Part of a data file
* * *

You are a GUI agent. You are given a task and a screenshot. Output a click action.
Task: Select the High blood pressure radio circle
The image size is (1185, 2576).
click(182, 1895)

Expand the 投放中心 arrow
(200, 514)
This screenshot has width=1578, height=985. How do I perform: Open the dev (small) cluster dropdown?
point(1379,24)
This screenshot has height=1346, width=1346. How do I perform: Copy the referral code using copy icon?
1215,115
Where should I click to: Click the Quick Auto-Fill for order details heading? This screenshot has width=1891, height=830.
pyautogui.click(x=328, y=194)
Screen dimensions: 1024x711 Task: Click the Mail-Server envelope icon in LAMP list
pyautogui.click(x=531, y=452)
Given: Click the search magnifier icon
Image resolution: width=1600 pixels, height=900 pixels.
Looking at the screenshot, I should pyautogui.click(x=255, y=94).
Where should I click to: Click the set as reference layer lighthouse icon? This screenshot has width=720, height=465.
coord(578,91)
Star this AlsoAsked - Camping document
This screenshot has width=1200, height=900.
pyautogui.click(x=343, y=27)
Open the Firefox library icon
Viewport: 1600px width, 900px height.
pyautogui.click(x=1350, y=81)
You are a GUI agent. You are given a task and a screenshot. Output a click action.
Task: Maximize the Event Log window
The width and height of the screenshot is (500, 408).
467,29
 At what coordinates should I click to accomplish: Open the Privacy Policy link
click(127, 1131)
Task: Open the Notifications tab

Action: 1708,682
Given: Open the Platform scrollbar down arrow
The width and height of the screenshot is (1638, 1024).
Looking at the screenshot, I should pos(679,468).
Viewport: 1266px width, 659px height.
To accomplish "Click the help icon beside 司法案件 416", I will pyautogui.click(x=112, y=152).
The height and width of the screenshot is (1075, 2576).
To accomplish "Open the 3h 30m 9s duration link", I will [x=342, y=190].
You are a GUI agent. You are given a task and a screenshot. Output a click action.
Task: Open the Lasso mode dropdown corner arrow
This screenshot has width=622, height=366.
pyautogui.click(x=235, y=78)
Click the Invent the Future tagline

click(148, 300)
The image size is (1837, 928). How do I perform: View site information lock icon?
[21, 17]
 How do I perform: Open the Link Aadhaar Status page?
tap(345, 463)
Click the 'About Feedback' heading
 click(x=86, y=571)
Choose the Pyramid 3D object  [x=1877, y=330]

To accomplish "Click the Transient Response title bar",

* * *

### Given problem
Edit the entries above so that "GUI agent" becomes "UI assistant" wherever it occurs, leaving all other text unchanged.

### Result for this exercise
You are a UI assistant. You are given a task and a screenshot. Output a click action.
Task: Select the High blood pressure radio circle
The image size is (1185, 2576).
click(182, 1895)

Expand the 投放中心 arrow
(200, 514)
This screenshot has width=1578, height=985. How do I perform: Open the dev (small) cluster dropdown?
point(1379,24)
This screenshot has height=1346, width=1346. How do I perform: Copy the referral code using copy icon?
1215,115
Where should I click to: Click the Quick Auto-Fill for order details heading? This screenshot has width=1891, height=830.
pyautogui.click(x=328, y=194)
Screen dimensions: 1024x711 Task: Click the Mail-Server envelope icon in LAMP list
pyautogui.click(x=531, y=452)
Given: Click the search magnifier icon
Image resolution: width=1600 pixels, height=900 pixels.
Looking at the screenshot, I should pyautogui.click(x=255, y=94).
Where should I click to: Click the set as reference layer lighthouse icon? This screenshot has width=720, height=465.
coord(578,91)
Star this AlsoAsked - Camping document
This screenshot has width=1200, height=900.
pyautogui.click(x=343, y=27)
Open the Firefox library icon
Viewport: 1600px width, 900px height.
pyautogui.click(x=1350, y=81)
You are a UI assistant. You are given a task and a screenshot. Output a click action.
Task: Maximize the Event Log window
The width and height of the screenshot is (500, 408).
467,29
 At what coordinates should I click to accomplish: Open the Privacy Policy link
click(127, 1131)
Task: Open the Notifications tab

Action: 1708,682
Given: Open the Platform scrollbar down arrow
The width and height of the screenshot is (1638, 1024).
Looking at the screenshot, I should pos(679,468).
Viewport: 1266px width, 659px height.
To accomplish "Click the help icon beside 司法案件 416", I will pyautogui.click(x=112, y=152).
The height and width of the screenshot is (1075, 2576).
To accomplish "Open the 3h 30m 9s duration link", I will [x=342, y=190].
You are a UI assistant. You are given a task and a screenshot. Output a click action.
Task: Open the Lasso mode dropdown corner arrow
This screenshot has width=622, height=366.
pyautogui.click(x=235, y=78)
Click the Invent the Future tagline

click(148, 300)
The image size is (1837, 928). How do I perform: View site information lock icon?
[21, 17]
 How do I perform: Open the Link Aadhaar Status page?
tap(345, 463)
Click the 'About Feedback' heading
 click(x=86, y=571)
Choose the Pyramid 3D object  [x=1877, y=330]

To accomplish "Click the Transient Response title bar",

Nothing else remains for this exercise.